§ **WHAT YOU ARE ASKED TO DO**
Print every line of the records below word for word, but leave out the pictures.
>> Start SOURCE RECORDS
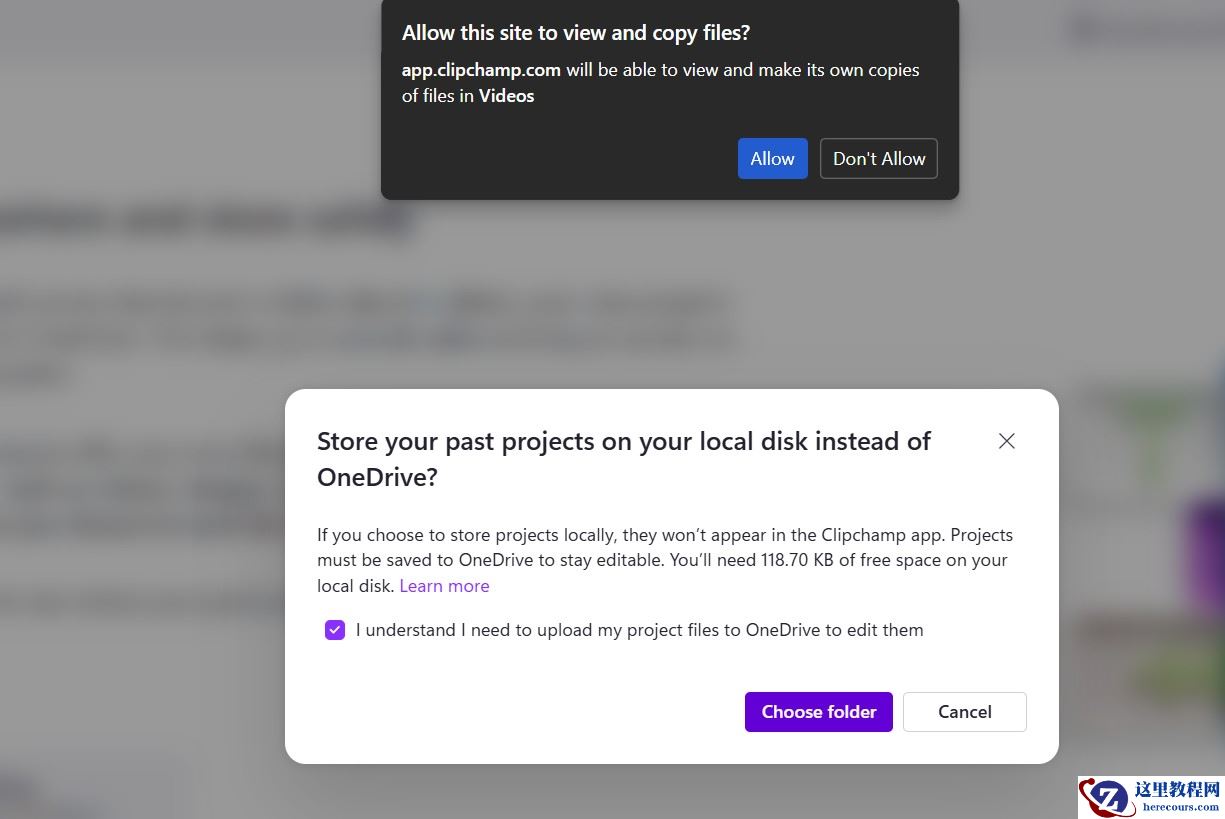The image size is (1225, 819).
Task: Click the 这里教程网 watermark text
Action: point(1177,790)
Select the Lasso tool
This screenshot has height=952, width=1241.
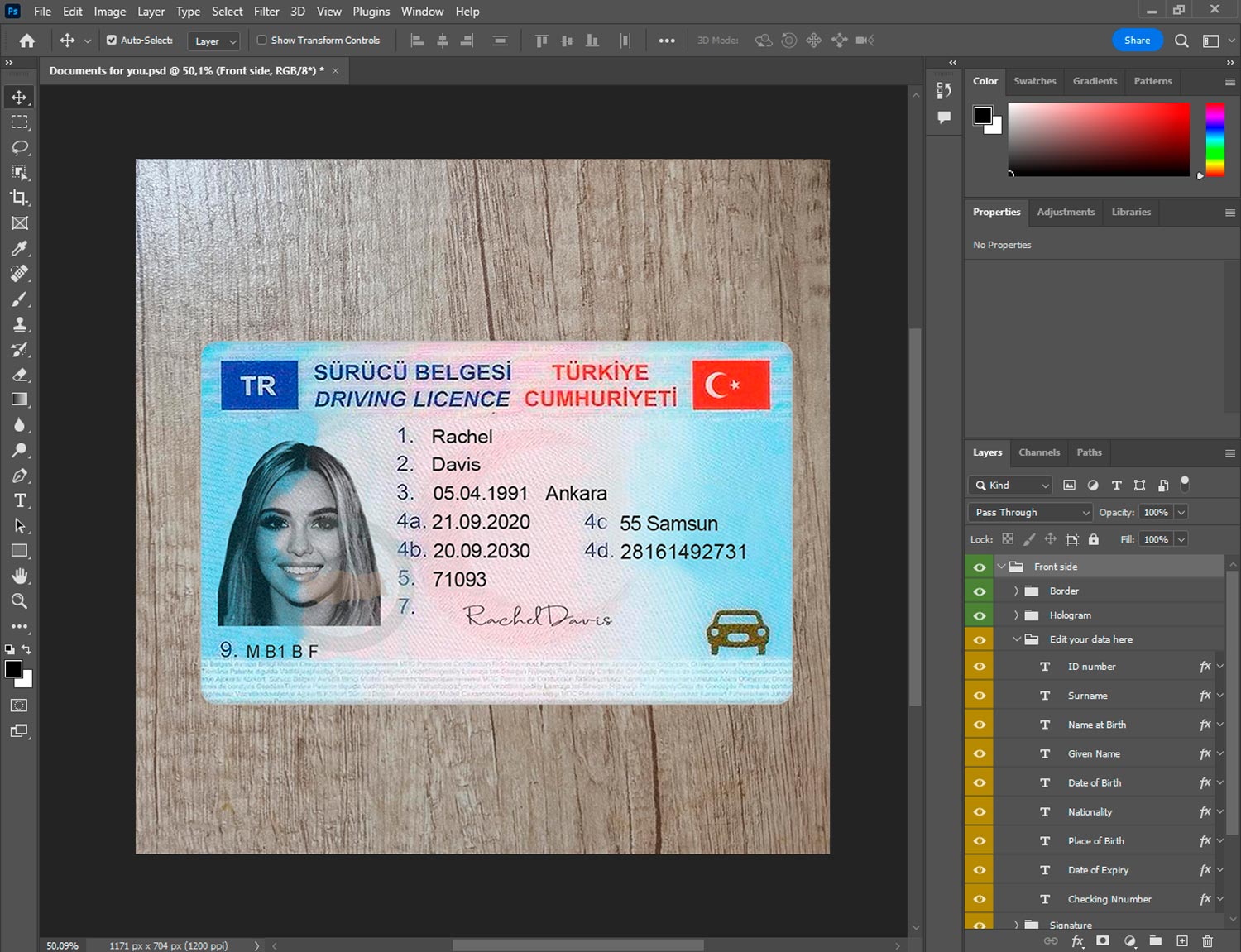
>> End SOURCE RECORDS
§ **ANSWER IN FULL**
The image size is (1225, 819).
Task: Click the 这里教程网 watermark text
Action: point(1177,790)
Select the Lasso tool
This screenshot has height=952, width=1241.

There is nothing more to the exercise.